An intriguing title usually will hook me enough to open the book (or the Look Inside feature on Amazon) and check it out. I rarely have my interest piqued by just the opening line so much as by reading the first chapter to get a sense of the writer's style, the plot, and whether the main character(s) will sustain my interest. If the first chapter draws me in I will usually finish the book. If I like that book then I usually read everything that author has written.


----------



## SA_Soule (Sep 8, 2011)

jeffaaronmiller said:


> I love judging whether or not to buy a book based on the opening line. In fact, I have yet to be disappointed. An opening sentence that really hooks the reader seems to be a good indicator of a compelling story.


I totally agree!


----------



## SA_Soule (Sep 8, 2011)

I ALWAYS go to the Amazon's "Look Inside" feature to read an excerpt.

Nowadays, I hardly go to actual bookstores, but I buy all my books online at Amazon. Usually, I come across a book blogger review of a book that I think sounds interesting, then I go to Amazon and check out reviews, and read the sample pages. Book covers are what snag my attention first, though.


----------



## Mike D. aka jmiked (Oct 28, 2008)

Primarily I go by the author, so finding a new-to-me one is difficult. Whether I pick up a new one depends on whether I've heard the name before, then what genre(s) the work is in, etc. An interesting premise is very important, very slightly ahead of interesting characters.

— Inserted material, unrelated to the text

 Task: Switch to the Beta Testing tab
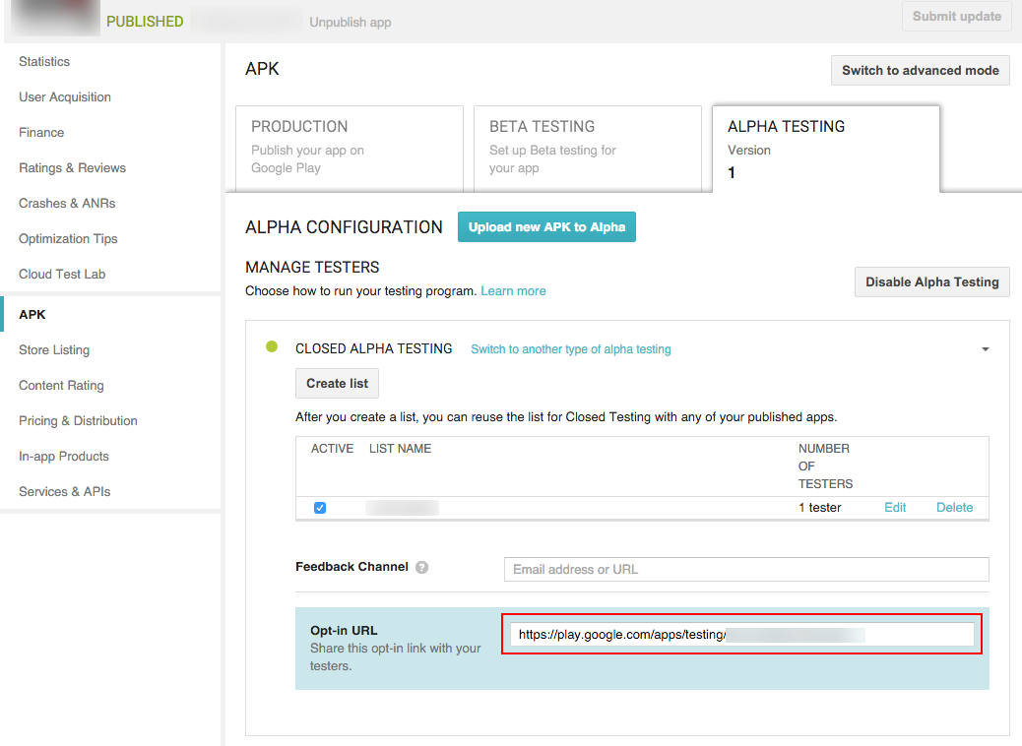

Re-reading a good book that I read 20-30 years ago is quite enjoyable, and I find I'm doing that more and more lately.

Mike


----------



## Gertie Kindle (Nov 6, 2008)

jmiked said:


> Re-reading a good book that I read 20-30 years ago is quite enjoyable, and I find I'm doing that more and more lately.
> 
> Mike


That's about where I'm at, too.

I have such a busy life that it's difficult for new authors to hold my interest, or even tried-and-true authors with new books. I need to be able to read on the run.


----------



## JFHilborne (Jan 22, 2011)

If I'm looking for a new author and not going by recommendation, it's almost always the blurb that is the deciding factor on whether I buy the book. For me, the cover is secondary to the blurb. I don't usually go by first line as I've read some books that took a while to get going (which I'd likely have rejected had I been a publisher), but that actually turned out to be great books.


----------



## Krista D. Ball (Mar 8, 2011)

I find new books/authors a few different ways. I read a lot of different genres, so I tend to rely on different ways.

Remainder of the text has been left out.